Como já referi num outro post, os transportes públicos são uma fonte inesgotável de experiências curiosas.
O comboio é dos meus transportes preferidos contudo, quando as viagens se tornam constantes e não existem distracções como a leitura ou a música, a coisa pode ficar bastante monótona.
Esta experiência ocorreu numa dessas viagens, à noite, depois das aulas, num comboio suburbano entre Porto e Aveiro.
Ia eu a pensar nos grandes dilemas do mundo quando, em Ovar, entra um jovem casal brasileiro juntamente com um outro português, perto dos 50 anos, com uma filha. Sentaram-se perto de mim e iniciaram uma conversa incessante.
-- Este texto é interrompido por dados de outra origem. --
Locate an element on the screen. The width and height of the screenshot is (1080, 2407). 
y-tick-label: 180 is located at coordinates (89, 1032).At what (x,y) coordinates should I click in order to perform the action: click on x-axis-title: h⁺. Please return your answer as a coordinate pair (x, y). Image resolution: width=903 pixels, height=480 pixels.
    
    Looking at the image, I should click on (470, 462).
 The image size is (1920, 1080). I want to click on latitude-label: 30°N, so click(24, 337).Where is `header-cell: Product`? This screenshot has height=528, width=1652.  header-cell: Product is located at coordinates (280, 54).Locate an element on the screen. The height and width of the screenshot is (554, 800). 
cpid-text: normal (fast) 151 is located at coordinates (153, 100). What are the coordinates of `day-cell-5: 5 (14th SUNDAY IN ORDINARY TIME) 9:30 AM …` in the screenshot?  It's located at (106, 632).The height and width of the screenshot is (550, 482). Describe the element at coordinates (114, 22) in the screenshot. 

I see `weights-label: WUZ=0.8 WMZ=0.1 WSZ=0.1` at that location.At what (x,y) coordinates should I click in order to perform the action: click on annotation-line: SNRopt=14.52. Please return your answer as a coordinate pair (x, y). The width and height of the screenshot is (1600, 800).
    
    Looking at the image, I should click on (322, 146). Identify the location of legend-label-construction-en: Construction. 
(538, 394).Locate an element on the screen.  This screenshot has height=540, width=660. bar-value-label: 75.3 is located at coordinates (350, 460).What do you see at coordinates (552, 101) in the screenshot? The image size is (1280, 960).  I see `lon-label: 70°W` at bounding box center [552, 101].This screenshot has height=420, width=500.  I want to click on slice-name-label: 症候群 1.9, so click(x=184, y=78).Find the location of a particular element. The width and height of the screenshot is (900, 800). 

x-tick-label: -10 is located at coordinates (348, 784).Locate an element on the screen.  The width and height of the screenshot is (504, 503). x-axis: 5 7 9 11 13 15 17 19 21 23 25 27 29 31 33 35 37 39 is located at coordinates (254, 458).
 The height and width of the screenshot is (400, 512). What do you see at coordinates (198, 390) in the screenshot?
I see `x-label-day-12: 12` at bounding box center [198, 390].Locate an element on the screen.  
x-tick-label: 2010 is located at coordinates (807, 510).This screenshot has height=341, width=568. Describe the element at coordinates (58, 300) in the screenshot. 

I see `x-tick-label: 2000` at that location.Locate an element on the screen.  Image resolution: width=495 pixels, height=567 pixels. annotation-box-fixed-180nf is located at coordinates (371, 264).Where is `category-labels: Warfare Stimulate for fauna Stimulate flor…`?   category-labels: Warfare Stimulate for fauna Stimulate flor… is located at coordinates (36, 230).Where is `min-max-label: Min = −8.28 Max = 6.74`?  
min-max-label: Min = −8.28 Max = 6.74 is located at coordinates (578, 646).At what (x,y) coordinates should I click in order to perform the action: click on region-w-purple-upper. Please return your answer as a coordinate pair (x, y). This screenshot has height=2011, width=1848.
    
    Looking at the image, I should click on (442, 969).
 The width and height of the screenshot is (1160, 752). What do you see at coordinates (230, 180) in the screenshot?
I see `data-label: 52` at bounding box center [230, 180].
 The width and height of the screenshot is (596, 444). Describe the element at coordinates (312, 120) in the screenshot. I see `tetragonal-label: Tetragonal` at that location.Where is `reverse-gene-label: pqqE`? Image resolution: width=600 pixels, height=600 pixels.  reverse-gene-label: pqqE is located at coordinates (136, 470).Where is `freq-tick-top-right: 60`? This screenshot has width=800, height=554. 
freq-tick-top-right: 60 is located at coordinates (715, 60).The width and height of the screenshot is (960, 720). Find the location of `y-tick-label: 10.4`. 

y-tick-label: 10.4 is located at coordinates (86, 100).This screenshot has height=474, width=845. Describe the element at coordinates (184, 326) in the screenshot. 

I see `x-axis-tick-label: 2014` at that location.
Pelo que percebi o casal brasileiro estava a trabalhar em Inglaterra, de onde tinham acabado de chegar para visitar alguém no nosso país, antes de seguir para o Brasil de férias. Erradamente, no Porto, apanharam um comboio que terminava a viagem em Ovar, o que os forçou a entrar no meu para seguir para Aveiro. Na espera em Ovar teriam conhecido o casal português e iniciado a conversa.
Então comecei a apreciar o diálogo. Os portugueses, depois de uma exaustiva explicação do funcionamento do sistema ferroviário português, passaram a fazer perguntas sobre a vida do jovem casal (cusquice) em Inglaterra, onde trabalhavam, se viviam bem, onde tinham família no Brasil, etc... Questões que eram respondidas com prontidão, num espírito de abertura próprio do povo brasileiro, mas também com alguma ingenuidade e pureza talvez por causa da sua condição de perdidos no sistema ferroviário de um país que mal conheciam.
Então percebi que se estava naquele momento a criar uma relação entre duas entidades com características que se opunham: experientes (PT) e inexperientes (BR), cicerones (PT) e perdidos (BR), curiosos (PT) e objecto da curiosidade (BR), sábios (PT) e ingénuos (BR).
Entretido com o fenómeno pensei: isto parece uma relação entre o velho país colonizador europeu e a sua colónia.
A certa altura, percebi que o jovem casal começou a questionar sobre o nosso país, ou seja, a liderança da conversa começava a ser posta em causa. Confrontados com a necessidade de resposta, a mulher portuguesa passou a ter um papel passivo, cabendo ao homem liderar a contra-ofensiva usando a sua sabedoria para satisfazer as questões. Contudo, reparei que as respostas eram sempre proclamadas num tom paternalista, parecendo ter o seguinte pensamento subjancente: "ah pobres jovens brasileiros desconhecedores das coisas da vida, recebam o meu conhecimento".
Antes de chegar a Aveiro, o comboio parou em Cacia, onde se situa uma fábrica de pasta de papel do grupo Portucel, a qual liberta um odor nauseabundo.
Foi neste momento que deu o ponto alto da conversa, onde todo a esplendor da sabedoria portuguesa foi emanado.
Perante o cheiro o jovem brasileiro interroga:
- Que cheiro é este?
- Ah, é a fábrica de papel de Cacia. - responde o português.
- O papel é feito de lixo? - questiona o brasileiro com ar enojado.
Perante esta prova de desconhecimento, o português solta um leve sorriso e responde com aquele ar paternalista no intuito de mostrar toda a sua sapiência para brilhar entre os que considera ignorantes:
- Nãooooooo! - pausa para respirar e reforçar o sorriso sapiente - Então, é feito de várias matérias-primas!
- Ah... - disse o jovem.
A partir daquele momento desliguei-me da conversa, desiludido. Em vez de dar uma resposta cabal para suster o crescimento do jovem brasileiro, o senhor de bigode dá a resposta mais redundante possível.
Será esta a principal forma de conhecimento do nosso país? Conhecimento pouco profundo, redundante e sobretudo de senso comum?